- [Goal]:
Starting at the beginning of the data and going on through the line with "[x=515, y=438]", write these lines out again with "microphone" swapped for "speaker" and everything else left unchanged.

- [Data on locating words and elements]:
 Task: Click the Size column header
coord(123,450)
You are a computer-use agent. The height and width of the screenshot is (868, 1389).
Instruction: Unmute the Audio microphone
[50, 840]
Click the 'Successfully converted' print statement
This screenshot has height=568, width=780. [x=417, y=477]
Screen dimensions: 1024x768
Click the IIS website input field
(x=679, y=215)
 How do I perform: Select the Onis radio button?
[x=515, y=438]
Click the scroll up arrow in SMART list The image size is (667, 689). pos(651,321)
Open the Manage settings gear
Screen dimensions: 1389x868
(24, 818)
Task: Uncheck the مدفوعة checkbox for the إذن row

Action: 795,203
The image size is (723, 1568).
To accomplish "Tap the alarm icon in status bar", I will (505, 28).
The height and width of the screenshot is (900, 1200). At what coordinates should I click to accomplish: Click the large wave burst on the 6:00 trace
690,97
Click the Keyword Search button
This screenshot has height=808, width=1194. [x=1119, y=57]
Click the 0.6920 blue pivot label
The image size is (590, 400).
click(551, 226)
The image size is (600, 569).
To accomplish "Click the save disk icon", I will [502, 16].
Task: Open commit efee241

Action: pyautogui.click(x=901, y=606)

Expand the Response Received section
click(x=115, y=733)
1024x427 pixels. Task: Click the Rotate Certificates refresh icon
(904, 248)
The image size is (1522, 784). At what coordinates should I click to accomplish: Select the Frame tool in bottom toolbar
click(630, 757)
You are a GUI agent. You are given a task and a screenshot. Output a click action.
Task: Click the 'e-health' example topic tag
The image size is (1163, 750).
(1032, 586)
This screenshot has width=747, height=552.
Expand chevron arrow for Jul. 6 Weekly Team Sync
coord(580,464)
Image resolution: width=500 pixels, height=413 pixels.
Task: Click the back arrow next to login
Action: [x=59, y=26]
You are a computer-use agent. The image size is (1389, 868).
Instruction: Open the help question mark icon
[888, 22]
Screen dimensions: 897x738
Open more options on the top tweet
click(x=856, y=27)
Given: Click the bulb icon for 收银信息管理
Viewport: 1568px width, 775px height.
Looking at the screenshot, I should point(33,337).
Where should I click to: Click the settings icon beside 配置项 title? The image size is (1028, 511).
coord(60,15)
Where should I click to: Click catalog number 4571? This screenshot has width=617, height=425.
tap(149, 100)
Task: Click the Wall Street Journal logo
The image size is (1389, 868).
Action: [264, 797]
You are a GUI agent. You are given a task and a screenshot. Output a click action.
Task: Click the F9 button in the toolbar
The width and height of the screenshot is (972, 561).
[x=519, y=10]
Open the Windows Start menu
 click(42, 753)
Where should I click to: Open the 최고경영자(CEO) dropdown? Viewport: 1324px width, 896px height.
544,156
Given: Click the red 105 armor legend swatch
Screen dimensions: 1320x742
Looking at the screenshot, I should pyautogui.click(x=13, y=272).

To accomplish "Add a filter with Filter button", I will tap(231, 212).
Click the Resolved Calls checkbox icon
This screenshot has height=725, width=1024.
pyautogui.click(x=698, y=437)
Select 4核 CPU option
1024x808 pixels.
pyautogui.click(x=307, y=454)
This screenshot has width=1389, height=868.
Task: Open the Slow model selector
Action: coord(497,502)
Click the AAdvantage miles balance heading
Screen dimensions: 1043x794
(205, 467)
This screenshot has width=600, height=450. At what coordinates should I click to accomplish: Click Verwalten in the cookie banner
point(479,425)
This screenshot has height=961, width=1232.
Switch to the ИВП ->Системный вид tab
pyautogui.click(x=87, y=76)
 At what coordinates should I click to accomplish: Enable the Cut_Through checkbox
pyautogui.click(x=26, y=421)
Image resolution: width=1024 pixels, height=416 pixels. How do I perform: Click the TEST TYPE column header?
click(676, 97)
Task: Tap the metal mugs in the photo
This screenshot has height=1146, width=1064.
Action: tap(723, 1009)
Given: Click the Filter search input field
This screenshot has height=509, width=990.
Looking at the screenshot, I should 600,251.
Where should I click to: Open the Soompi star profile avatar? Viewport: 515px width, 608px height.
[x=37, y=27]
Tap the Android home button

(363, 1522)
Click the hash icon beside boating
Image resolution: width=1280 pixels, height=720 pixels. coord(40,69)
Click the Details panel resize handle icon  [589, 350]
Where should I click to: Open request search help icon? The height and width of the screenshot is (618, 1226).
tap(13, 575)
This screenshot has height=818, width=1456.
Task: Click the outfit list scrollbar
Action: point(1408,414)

- [Output for this exercise]:
 Task: Click the Size column header
coord(123,450)
You are a computer-use agent. The height and width of the screenshot is (868, 1389).
Instruction: Unmute the Audio speaker
[50, 840]
Click the 'Successfully converted' print statement
This screenshot has height=568, width=780. [x=417, y=477]
Screen dimensions: 1024x768
Click the IIS website input field
(x=679, y=215)
 How do I perform: Select the Onis radio button?
[x=515, y=438]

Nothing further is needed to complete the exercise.